§ REQUIRED ACTION:
A word-for-word restatement of the full listing is required.

§ DATA PROVIDED:
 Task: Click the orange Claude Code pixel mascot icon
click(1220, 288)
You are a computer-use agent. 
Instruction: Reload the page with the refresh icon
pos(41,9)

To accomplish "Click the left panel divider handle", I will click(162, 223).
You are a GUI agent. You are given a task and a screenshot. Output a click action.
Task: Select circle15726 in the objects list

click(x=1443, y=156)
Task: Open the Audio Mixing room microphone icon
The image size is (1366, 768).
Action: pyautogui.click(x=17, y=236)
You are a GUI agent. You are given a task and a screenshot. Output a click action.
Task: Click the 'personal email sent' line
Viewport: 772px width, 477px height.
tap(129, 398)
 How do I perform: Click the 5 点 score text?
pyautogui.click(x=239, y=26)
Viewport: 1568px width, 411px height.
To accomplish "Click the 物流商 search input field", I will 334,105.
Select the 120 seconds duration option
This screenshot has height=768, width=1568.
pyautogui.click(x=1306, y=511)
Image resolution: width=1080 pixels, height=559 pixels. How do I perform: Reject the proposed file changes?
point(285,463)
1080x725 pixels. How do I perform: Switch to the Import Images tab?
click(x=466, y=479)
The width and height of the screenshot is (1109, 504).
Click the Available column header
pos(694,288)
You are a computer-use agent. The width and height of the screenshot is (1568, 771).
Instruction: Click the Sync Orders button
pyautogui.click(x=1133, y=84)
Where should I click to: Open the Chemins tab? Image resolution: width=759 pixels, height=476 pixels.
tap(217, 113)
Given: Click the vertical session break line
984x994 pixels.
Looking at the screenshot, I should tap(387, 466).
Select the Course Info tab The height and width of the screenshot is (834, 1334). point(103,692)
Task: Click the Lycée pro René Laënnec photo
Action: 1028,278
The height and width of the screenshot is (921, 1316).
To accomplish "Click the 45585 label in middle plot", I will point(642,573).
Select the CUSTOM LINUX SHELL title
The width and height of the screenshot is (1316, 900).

§ SOLUTION FOR THIS EXERCISE:
 Task: Click the orange Claude Code pixel mascot icon
click(1220, 288)
You are a computer-use agent. 
Instruction: Reload the page with the refresh icon
pos(41,9)

To accomplish "Click the left panel divider handle", I will click(162, 223).
You are a GUI agent. You are given a task and a screenshot. Output a click action.
Task: Select circle15726 in the objects list

click(x=1443, y=156)
Task: Open the Audio Mixing room microphone icon
The image size is (1366, 768).
Action: pyautogui.click(x=17, y=236)
You are a GUI agent. You are given a task and a screenshot. Output a click action.
Task: Click the 'personal email sent' line
Viewport: 772px width, 477px height.
tap(129, 398)
 How do I perform: Click the 5 点 score text?
pyautogui.click(x=239, y=26)
Viewport: 1568px width, 411px height.
To accomplish "Click the 物流商 search input field", I will 334,105.
Select the 120 seconds duration option
This screenshot has height=768, width=1568.
pyautogui.click(x=1306, y=511)
Image resolution: width=1080 pixels, height=559 pixels. How do I perform: Reject the proposed file changes?
point(285,463)
1080x725 pixels. How do I perform: Switch to the Import Images tab?
click(x=466, y=479)
The width and height of the screenshot is (1109, 504).
Click the Available column header
pos(694,288)
You are a computer-use agent. The width and height of the screenshot is (1568, 771).
Instruction: Click the Sync Orders button
pyautogui.click(x=1133, y=84)
Where should I click to: Open the Chemins tab? Image resolution: width=759 pixels, height=476 pixels.
tap(217, 113)
Given: Click the vertical session break line
984x994 pixels.
Looking at the screenshot, I should tap(387, 466).
Select the Course Info tab The height and width of the screenshot is (834, 1334). point(103,692)
Task: Click the Lycée pro René Laënnec photo
Action: 1028,278
The height and width of the screenshot is (921, 1316).
To accomplish "Click the 45585 label in middle plot", I will point(642,573).
Select the CUSTOM LINUX SHELL title
The width and height of the screenshot is (1316, 900).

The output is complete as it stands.